[Records of locating words and elements]

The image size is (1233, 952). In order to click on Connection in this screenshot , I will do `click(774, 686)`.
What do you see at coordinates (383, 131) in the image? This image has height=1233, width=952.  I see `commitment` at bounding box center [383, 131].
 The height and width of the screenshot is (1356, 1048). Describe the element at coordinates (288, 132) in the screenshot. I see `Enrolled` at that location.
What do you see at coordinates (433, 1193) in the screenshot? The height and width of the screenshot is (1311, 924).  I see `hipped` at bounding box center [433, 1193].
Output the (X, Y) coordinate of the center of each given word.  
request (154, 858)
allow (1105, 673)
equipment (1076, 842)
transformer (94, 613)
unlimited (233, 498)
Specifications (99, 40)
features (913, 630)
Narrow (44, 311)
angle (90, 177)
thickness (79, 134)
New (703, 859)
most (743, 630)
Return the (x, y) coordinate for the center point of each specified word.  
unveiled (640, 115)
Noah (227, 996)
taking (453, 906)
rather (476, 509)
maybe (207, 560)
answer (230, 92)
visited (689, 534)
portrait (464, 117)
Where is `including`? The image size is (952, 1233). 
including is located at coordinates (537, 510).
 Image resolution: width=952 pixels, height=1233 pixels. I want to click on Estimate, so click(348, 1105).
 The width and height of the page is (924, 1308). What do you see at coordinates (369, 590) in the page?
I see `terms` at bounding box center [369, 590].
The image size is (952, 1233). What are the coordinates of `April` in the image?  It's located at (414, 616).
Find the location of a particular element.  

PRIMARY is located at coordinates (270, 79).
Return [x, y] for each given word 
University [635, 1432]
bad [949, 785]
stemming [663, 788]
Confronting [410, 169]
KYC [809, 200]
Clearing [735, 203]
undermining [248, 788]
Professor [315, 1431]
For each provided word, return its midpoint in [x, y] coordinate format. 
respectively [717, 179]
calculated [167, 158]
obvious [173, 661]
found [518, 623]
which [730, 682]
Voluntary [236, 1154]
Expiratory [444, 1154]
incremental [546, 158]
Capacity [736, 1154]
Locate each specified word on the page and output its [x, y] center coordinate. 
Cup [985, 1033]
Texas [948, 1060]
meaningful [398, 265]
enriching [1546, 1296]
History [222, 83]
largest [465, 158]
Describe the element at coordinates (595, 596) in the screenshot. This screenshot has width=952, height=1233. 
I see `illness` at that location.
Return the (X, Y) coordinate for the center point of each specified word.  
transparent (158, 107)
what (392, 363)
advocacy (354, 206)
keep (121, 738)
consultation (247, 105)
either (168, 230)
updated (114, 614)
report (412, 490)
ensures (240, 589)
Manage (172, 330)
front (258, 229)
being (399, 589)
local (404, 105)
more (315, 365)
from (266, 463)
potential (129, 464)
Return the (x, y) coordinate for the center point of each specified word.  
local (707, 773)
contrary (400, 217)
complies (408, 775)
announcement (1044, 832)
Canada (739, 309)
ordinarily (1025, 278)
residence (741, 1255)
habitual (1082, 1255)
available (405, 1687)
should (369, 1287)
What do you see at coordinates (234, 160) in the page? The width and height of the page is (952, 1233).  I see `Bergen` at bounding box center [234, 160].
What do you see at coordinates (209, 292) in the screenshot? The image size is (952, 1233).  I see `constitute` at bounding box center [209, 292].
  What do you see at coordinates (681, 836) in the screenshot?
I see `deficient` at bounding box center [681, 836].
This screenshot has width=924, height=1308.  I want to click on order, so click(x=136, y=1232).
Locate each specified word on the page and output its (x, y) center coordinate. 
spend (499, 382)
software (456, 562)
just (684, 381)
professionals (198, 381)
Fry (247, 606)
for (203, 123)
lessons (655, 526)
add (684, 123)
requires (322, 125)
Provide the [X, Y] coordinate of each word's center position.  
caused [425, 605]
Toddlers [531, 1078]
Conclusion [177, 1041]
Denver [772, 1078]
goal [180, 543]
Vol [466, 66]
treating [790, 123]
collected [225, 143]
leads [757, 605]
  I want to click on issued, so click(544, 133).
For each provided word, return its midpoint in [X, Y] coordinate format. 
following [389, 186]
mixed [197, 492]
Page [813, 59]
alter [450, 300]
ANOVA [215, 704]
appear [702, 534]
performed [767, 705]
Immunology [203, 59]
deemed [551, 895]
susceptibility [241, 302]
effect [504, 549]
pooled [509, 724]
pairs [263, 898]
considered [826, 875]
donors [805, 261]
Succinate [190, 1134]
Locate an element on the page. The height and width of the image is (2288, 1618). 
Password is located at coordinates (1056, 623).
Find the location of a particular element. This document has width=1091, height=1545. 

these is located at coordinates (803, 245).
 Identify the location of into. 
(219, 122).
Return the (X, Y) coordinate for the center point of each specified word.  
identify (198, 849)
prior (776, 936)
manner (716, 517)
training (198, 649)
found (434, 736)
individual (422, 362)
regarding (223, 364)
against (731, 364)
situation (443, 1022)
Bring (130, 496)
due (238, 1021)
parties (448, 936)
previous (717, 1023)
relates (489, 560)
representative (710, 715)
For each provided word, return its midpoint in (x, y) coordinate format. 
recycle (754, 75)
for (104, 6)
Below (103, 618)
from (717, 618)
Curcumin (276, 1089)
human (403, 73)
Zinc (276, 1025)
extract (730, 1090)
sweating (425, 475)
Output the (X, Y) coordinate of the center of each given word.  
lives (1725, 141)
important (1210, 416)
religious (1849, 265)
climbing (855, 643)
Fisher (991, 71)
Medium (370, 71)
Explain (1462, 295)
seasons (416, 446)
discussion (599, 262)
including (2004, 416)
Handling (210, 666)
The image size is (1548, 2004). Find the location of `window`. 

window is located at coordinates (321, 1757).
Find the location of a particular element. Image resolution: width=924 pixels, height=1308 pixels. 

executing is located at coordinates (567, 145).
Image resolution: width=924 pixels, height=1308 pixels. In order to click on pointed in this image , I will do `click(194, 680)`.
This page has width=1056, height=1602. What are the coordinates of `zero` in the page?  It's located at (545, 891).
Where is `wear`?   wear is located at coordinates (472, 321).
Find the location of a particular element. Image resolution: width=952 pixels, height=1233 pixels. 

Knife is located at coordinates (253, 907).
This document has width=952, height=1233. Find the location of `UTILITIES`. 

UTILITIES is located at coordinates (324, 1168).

- _PROBLEM REQUIREMENTS_
Extract every line of the items above that contains the string "window".

- _CORRECT ANSWER_
The image size is (1548, 2004). Find the location of `window`. 
window is located at coordinates (321, 1757).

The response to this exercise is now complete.